Creación y crítica literaria

mes

agosto 2017

El arte para Andrey Tarkosvki: anhelo por el ideal

Víctor Hugo López Ortega

 

El arte nace y se afirma ahí donde existe una sed insaciable e intemporal por lo espiritual[i]

 

Andrey Tarkovski, uno de los más reconocidos cineastas a nivel internacional. Además de sus obras cinematográficas sumamente destacables, dejó como herencia al campo artístico en que se desenvolvió una serie de textos magníficos incluidos en el libro Esculpir el tiempo. El primer capítulo aborda los comienzos del Director ruso, el segundo -el cual se detallará en este escrito- tiene como título El arte, anhelo por el ideal, en el que el cineasta expone, de manera breve pero muy concreta, lo que entiende por arte, en específico por “arte cinematográfico”, concepción que sin duda se ve reflejada en cada una de sus películas y brinda una pauta para una mejor apreciación de las mismas.

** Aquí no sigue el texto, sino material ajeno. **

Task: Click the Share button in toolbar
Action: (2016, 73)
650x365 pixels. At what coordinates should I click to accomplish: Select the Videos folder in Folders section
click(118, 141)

Para definir cuál es el fin último del arte como tal, el ruso se plantea inicialmente tres preguntas: ¿Por qué existe el arte? ¿Quién lo necesita? ¿Alguien de hecho lo necesita? Inmediatamente la asociación remite a pensar en el poeta y en todo artista, sin embargo, al involucrar a todos los interesados en el arte, ya comienza a considerarse la figura del “consumidor” de arte, es decir, quien lo percibe y aprecia sin haberlo creado, así como aquellos que están implicados en relaciones de comercio de las obras de arte.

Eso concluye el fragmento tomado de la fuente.